Né à Copenhague de père égyptien et de mère danoise, installé en France depuis l'âge de 6 ans, Samir Abdallah a réalisé plusieurs reportages et documentaires sur l'immigration et le monde ouvrier. Il s'est souvent intéressé à des luttes politiques, qu'il s'agisse des Sans-logis dans Chronique du Dragon en 1995 ou des immigrés en situation irrégulière dans La Ballade des sans-papiers l'année suivante. Certains de ces films étaient déjà consacrés au conflit israëlo-palestinien : Nous retournerons un jour (1999) sur les Palestiniens au Liban, Voyage en Palestine(s), la 1ère mission civile(2001) et Chronique d'un siège (2003). En mai 2001, il a coordonné, avec un groupe d'amis, la " Campagne civile internationale pour la protection du peuple palestinien ", qui organise l'envoi de missions civiles sur le terrain.
Enfant d'émigrés italiens et espagnols, José Reynès, co-réalisateur d'Ecrivains des frontières, a parcouru le monde dans le cadre de ses précédents documentaires, de Paris, dans Belleville est un roman (1996), aux Etats-Unis, dans Louisiana blues en 1993 ou La Route 66 à vélo en 1995.
En juillet 1993, l'écrivain et journaliste Tahar Djaout est assassiné. Réunis à Strasbourg, des intellectuels du monde entier éprouvent alors la nécessité de mettre en place une structure qui leur permettrait de manifester leur soutien aux écrivains persécutés. Un appel signé par 300 auteurs débouche en 1994 sur la création du Parlement des écrivains, sous la présidence de Salman Rushdie qui met alors au point une "Déclaration d'indépendance". Lui succèdent à ce poste Wole Soyinka en 1997, puis Russell Banks en 2000. Et c'est en réponse à un appel du poète palestinien Mahmoud Darwish, membre fondateur du Parlement des écrivains, qu'une délégation se rend en Palestine en mars 2002.
Samir Abdallah et José Reynès reviennent sur la personnalité et le style de certains des écrivains qui faisaient partie de la délégation : Nous avons choisi de faire raconter la chronique du voyage par un Chinois, et en chinois ! (...) Bei Dao raconte le voyage avec beaucoup de simplicité, de précision et d'humour. Russell Banks, le président du Parlement des écrivains, est le représentant du groupe, il pense en direct. Christian Salmon a davantage une réflexion sur le langage et le territoire. Vincenzo Consolo est l'écrivain classique, avec des références à la tragédie grecque. Breyten Breytenbach prononce un "J'accuse" à la Zola, Juan Goytisolo décortique et analyse... Enfin, il y a la poésie magnifique de Mahmoud Darwish, qui est le leitmotiv du film."
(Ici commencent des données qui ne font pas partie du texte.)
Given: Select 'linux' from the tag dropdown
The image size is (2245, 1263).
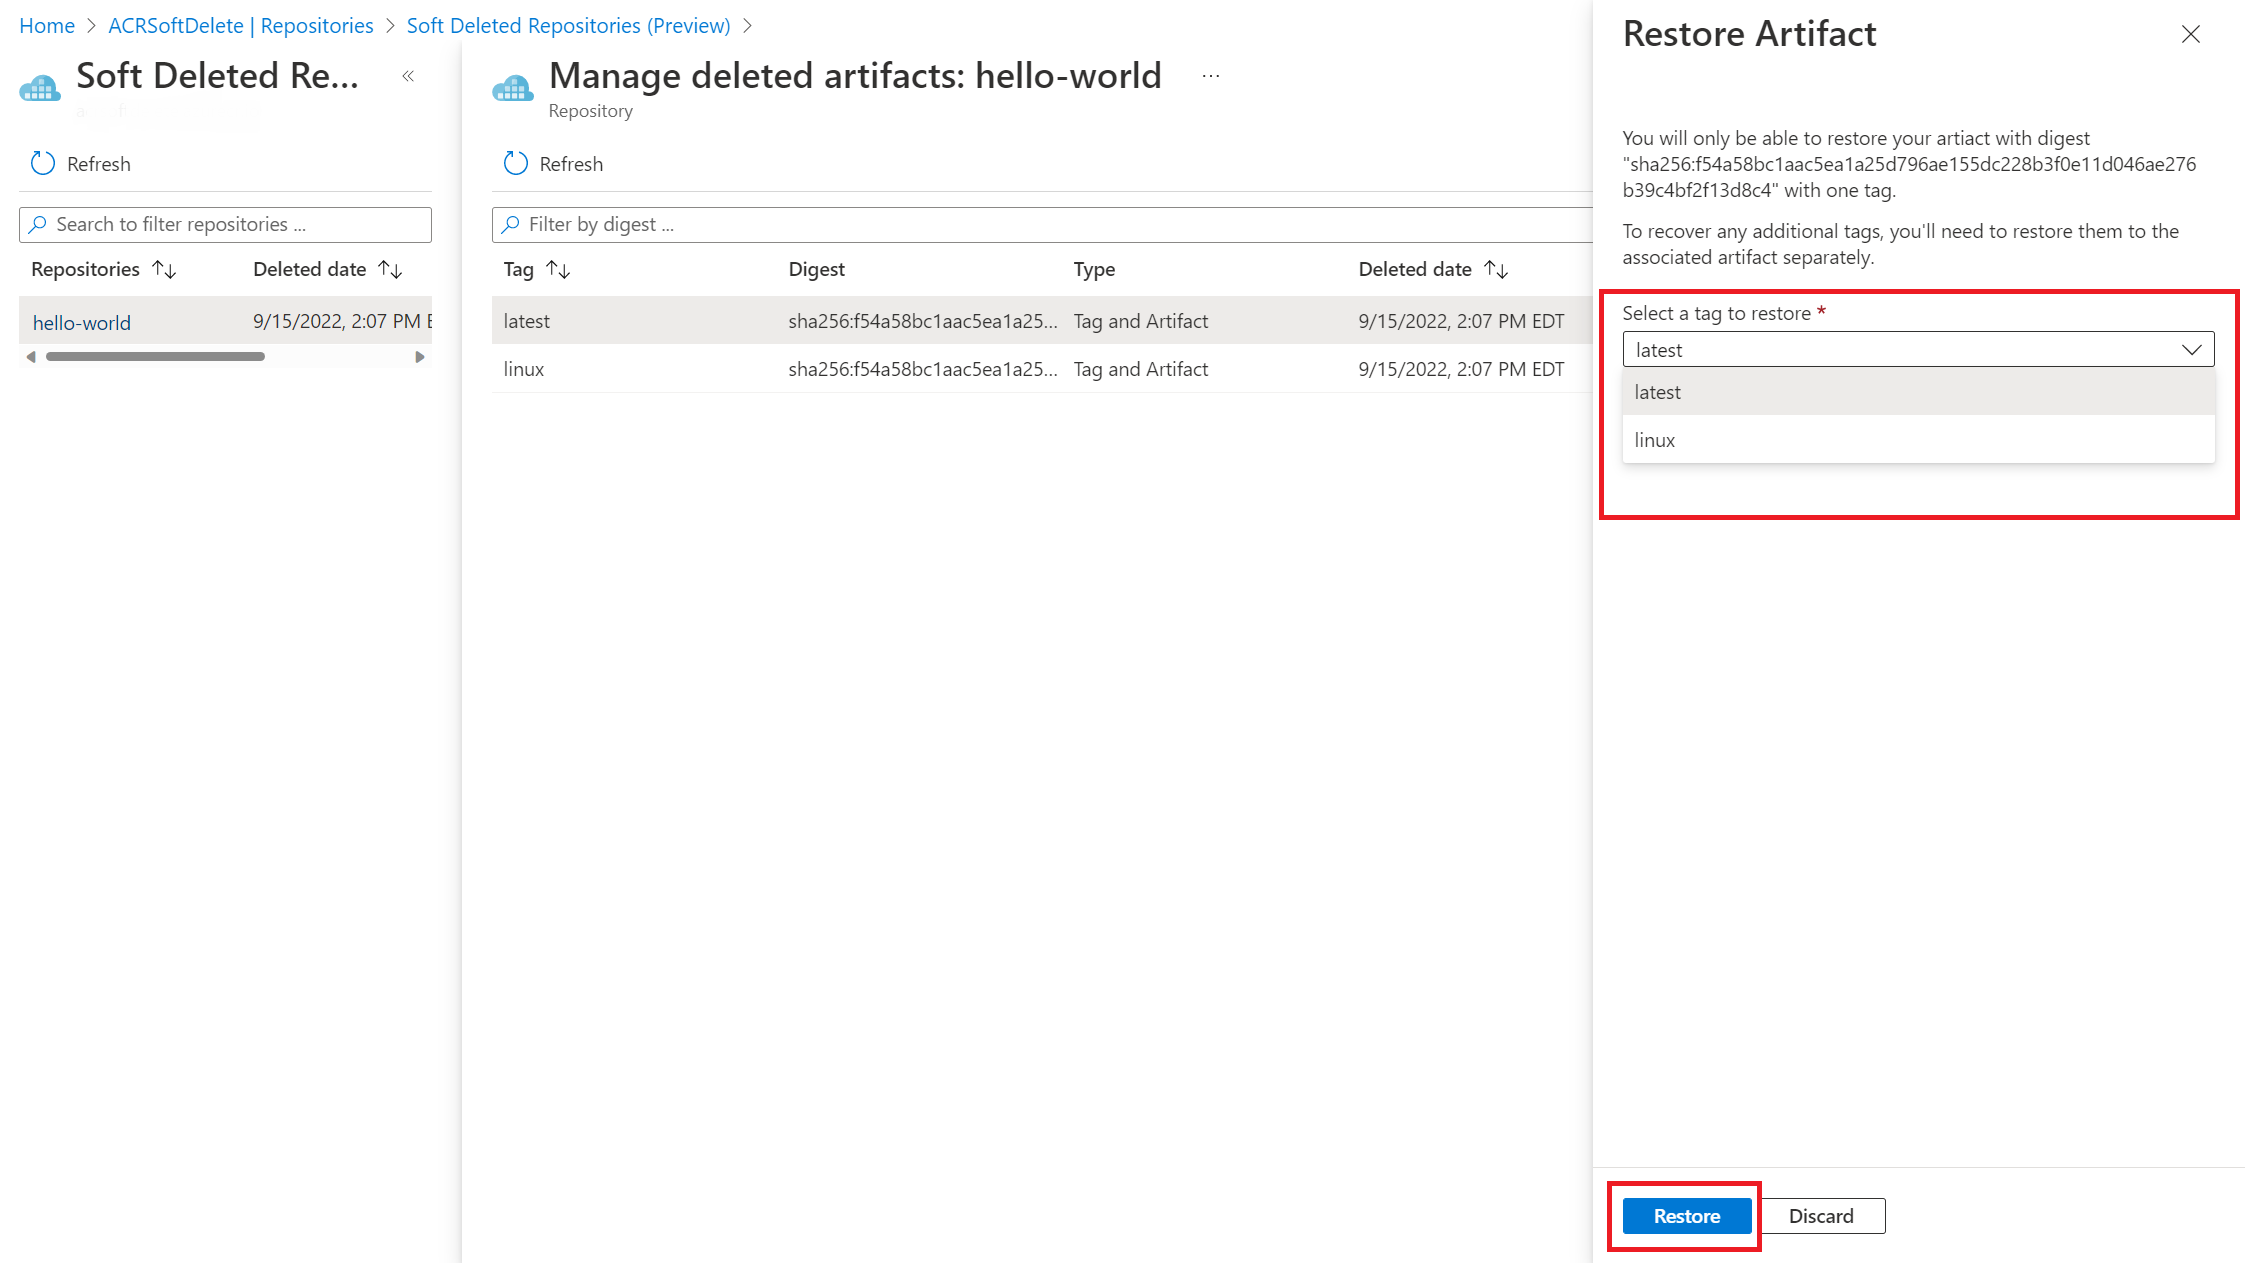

Des écrivains venus du monde entier sont venus faire entendre leur voix en Palestine, et les cinéastes ont été particulièrement soucieux de rendre compte de la variété des langues parlées : "Dès le début du voyage, au théâtre Al Kassaba de Ramallah, chaque écrivain a dit un texte dans sa langue, devant des gens qui, pour certains, avaient mis deux jours pour arriver", soulignent-ils. "C'était un moment très intense. Au-delà des mots, quelque chose passait. Nous avons voulu rendre cela sensible, et construire le film sur cette polyphonie. C'est pourquoi, après le voyage, nous avons revu les écrivains pour les enregistrer dans leur langue, chacun lisant le texte qu'il avait écrit à son retour. Il s'agissait de créer un point de rencontre entre ces paroles et les images. Comment rendre cinématographiquement la langue et l'écriture. C'est là que se situe notre proposition de cinéma." Rappelons que dans le film se côtoient notamment un Espagnol (Goytisolo), un Nigérian (Soyinka), un Italien (Consolo) et un Sud-Africain (Breytenbach).